## Exercise objective
Rewrite all of the records, swapping "screenshot" for "image" everywhere it occurs and changing nothing else. Leave the pictures out of your answer.

## Records for processing
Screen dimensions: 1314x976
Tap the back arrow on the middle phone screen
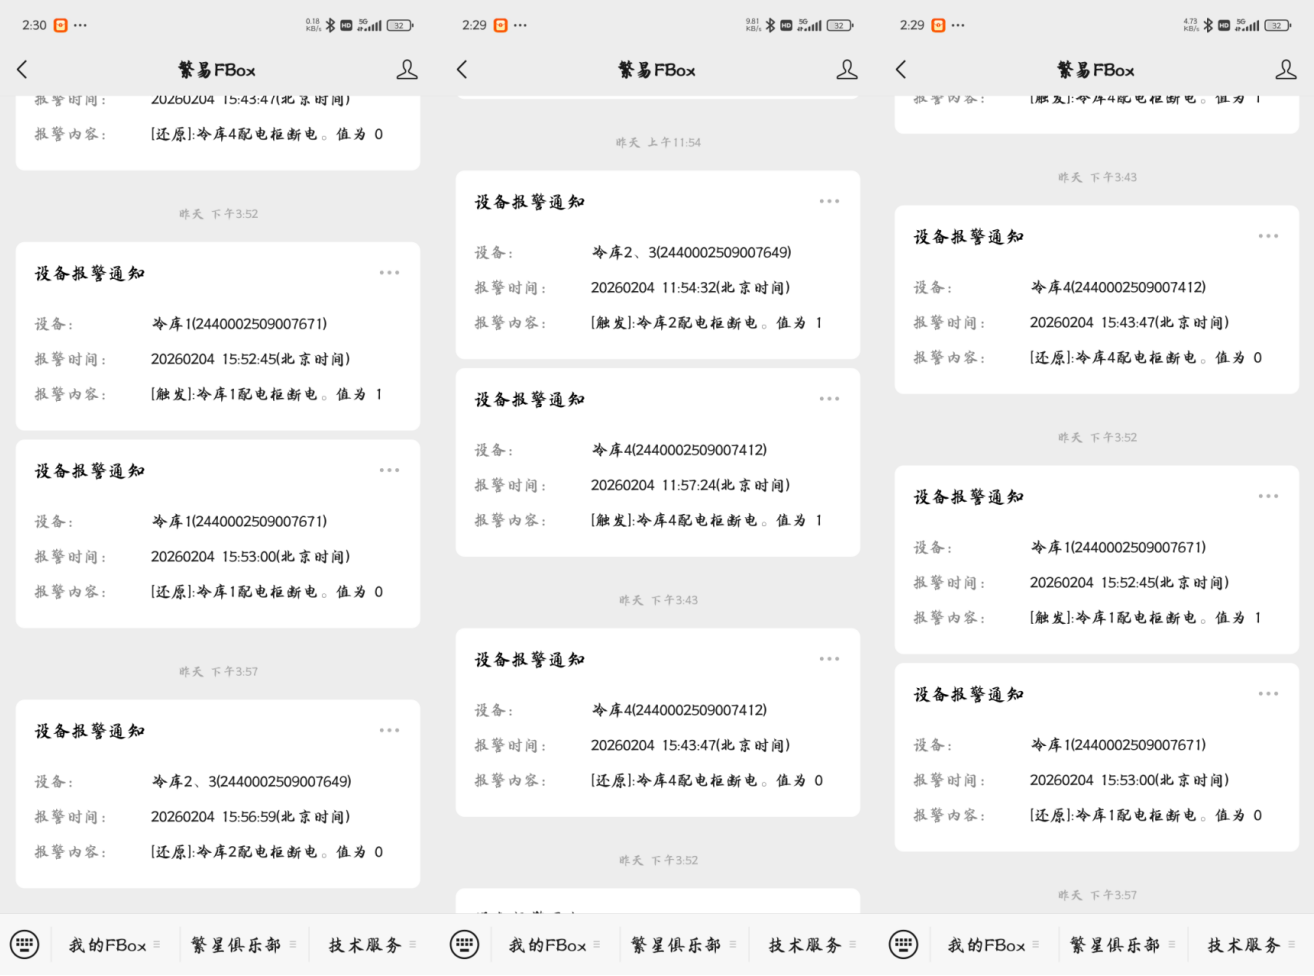(462, 70)
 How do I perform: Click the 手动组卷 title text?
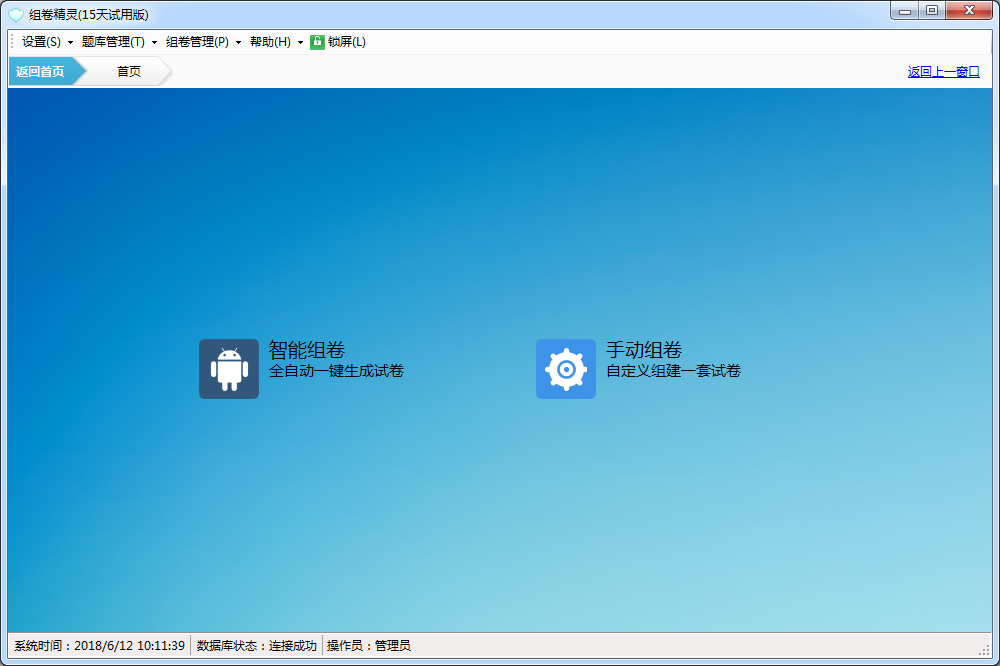(x=643, y=350)
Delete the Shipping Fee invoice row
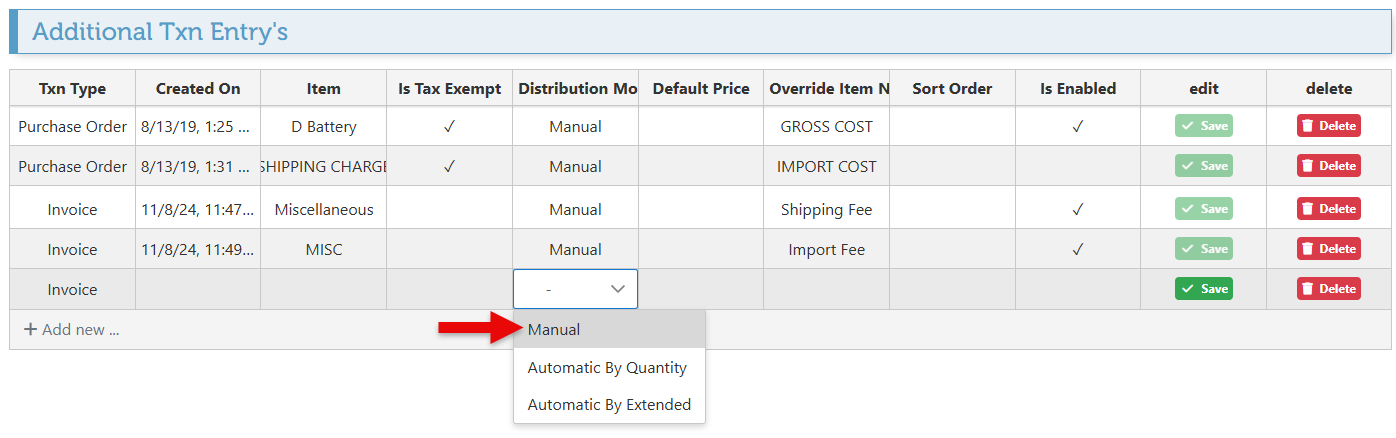Image resolution: width=1396 pixels, height=438 pixels. (x=1328, y=209)
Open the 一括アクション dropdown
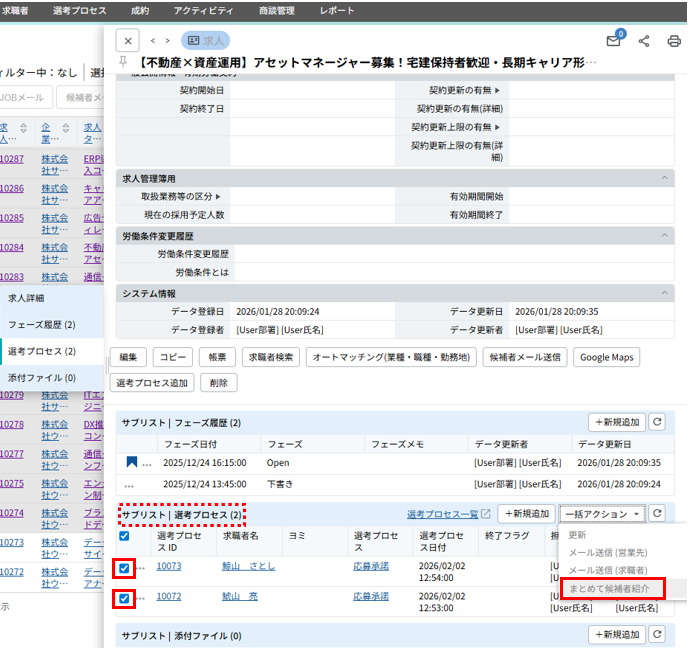Image resolution: width=690 pixels, height=648 pixels. tap(601, 514)
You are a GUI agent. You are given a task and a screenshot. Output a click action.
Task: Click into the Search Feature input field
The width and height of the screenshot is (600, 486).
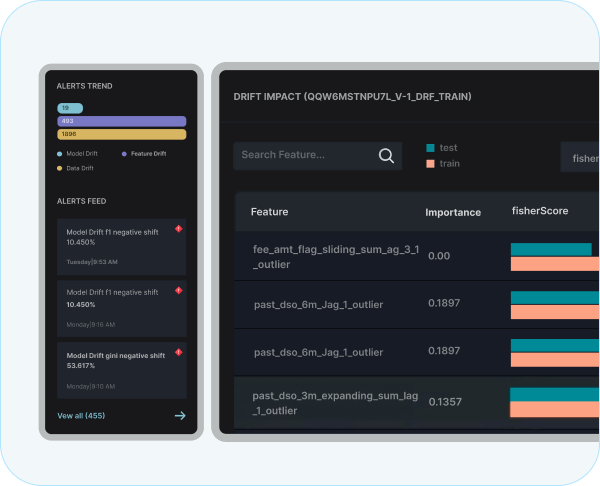click(300, 155)
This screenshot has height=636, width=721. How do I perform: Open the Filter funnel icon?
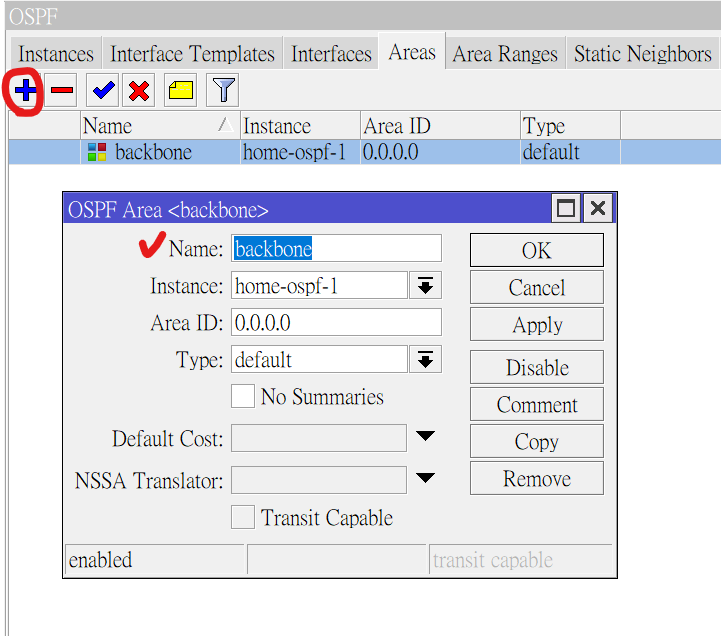point(222,92)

## Result of the exercise
Screen dimensions: 1314x976
Tap the back arrow on the middle phone screen
(462, 70)
 How do I perform: Click the 手动组卷 title text?
(x=643, y=350)
Delete the Shipping Fee invoice row
Image resolution: width=1396 pixels, height=438 pixels. (x=1328, y=209)
Open the 一括アクション dropdown
Image resolution: width=690 pixels, height=648 pixels. tap(601, 514)
You are a GUI agent. You are given a task and a image. Output a click action.
Task: Click into the Search Feature input field
The width and height of the image is (600, 486).
click(300, 155)
This image has height=636, width=721. How do I perform: Open the Filter funnel icon?
point(222,92)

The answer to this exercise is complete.